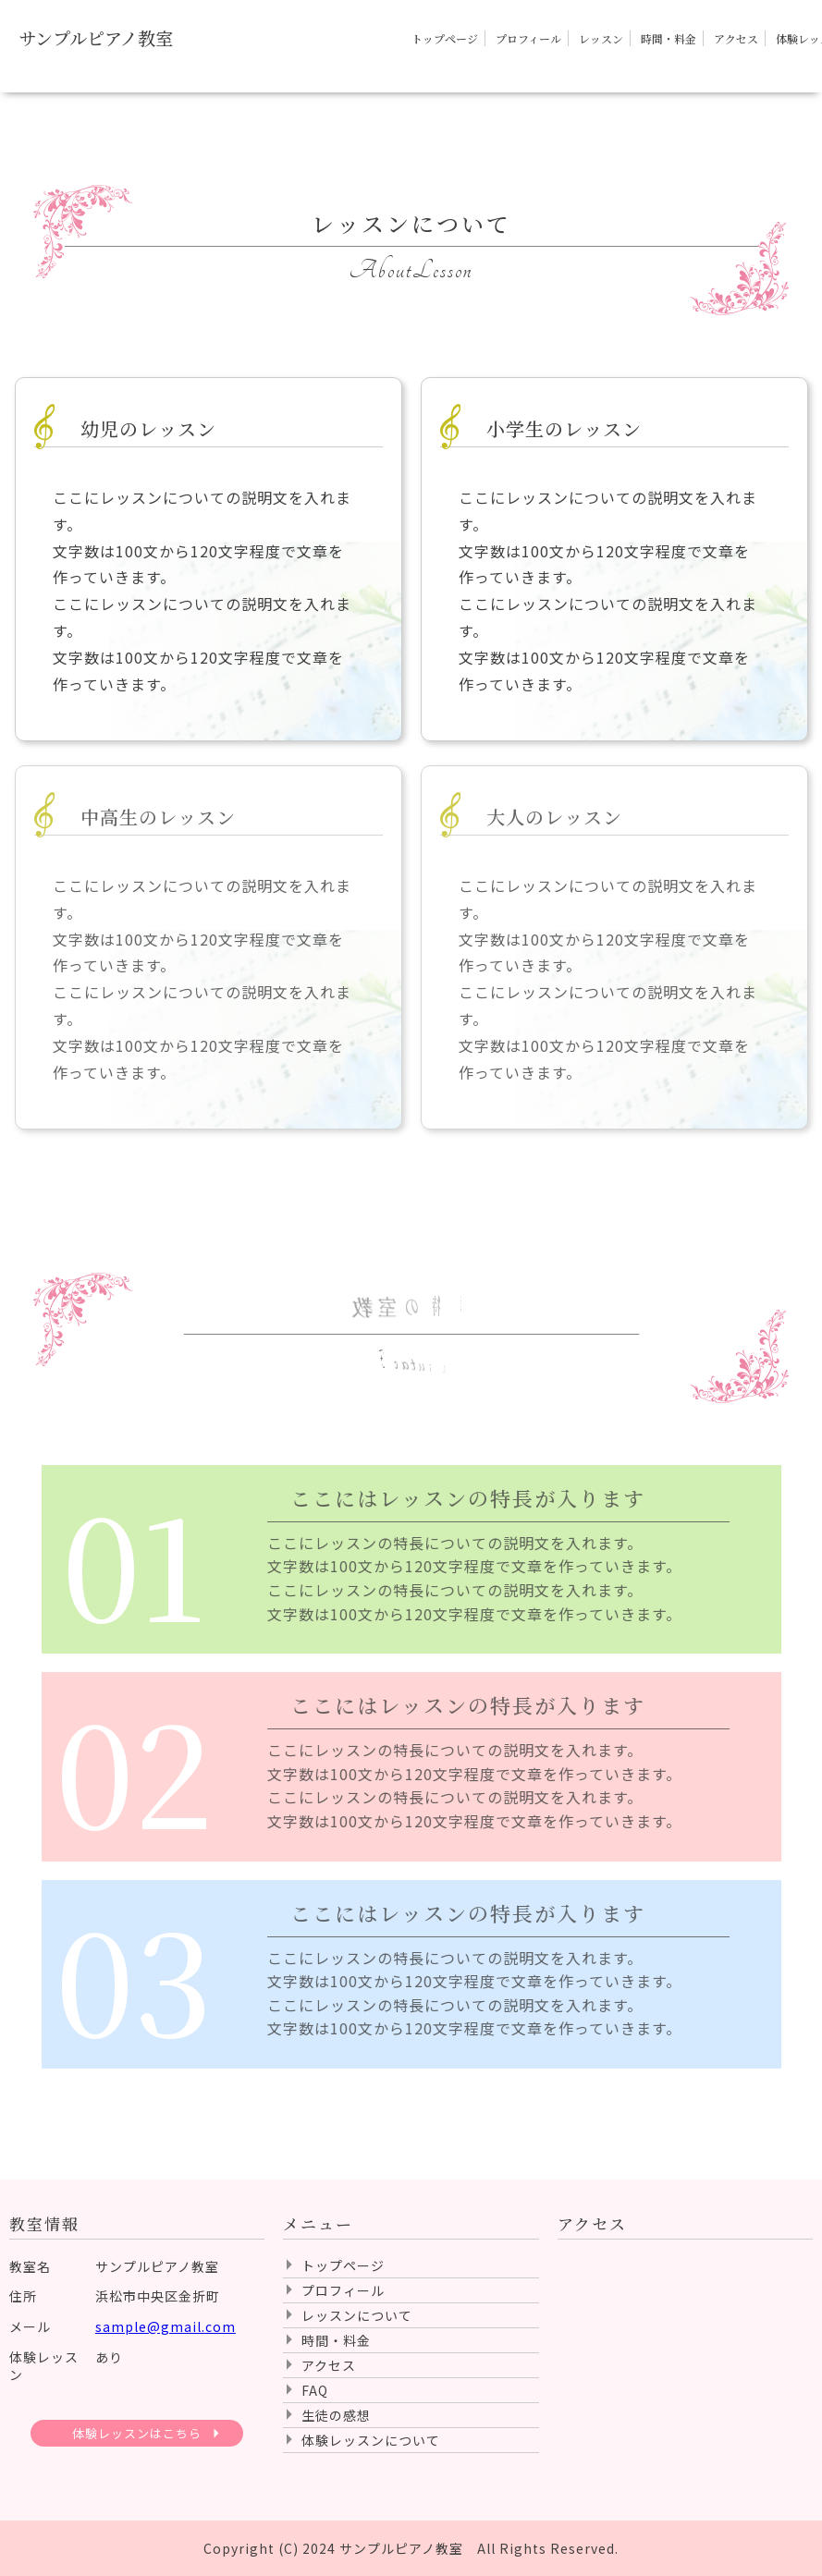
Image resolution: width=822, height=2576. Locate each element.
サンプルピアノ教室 (95, 38)
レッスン (601, 38)
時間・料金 (668, 38)
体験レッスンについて (370, 2440)
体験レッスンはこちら (137, 2433)
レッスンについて (356, 2315)
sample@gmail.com (165, 2326)
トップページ (444, 38)
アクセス (736, 38)
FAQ (314, 2390)
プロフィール (528, 38)
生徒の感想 (336, 2415)
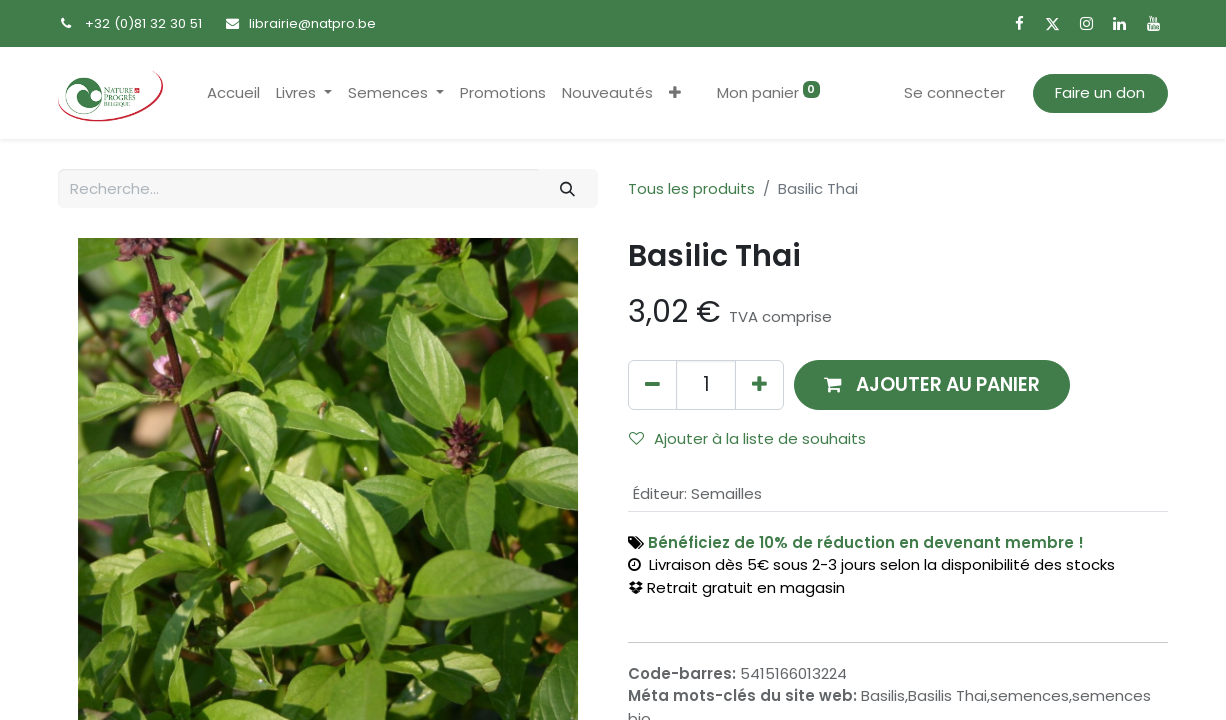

——————————

* TASK INSTRUCTIONS:
Retype the lines exactly, starting at the line that contains "レッスンについて (356, 2315)" and ending at the last line. Leave out the pictures.

* SOLVED EXERCISE:
レッスンについて (356, 2315)
sample@gmail.com (165, 2326)
トップページ (444, 38)
アクセス (736, 38)
FAQ (314, 2390)
プロフィール (528, 38)
生徒の感想 (336, 2415)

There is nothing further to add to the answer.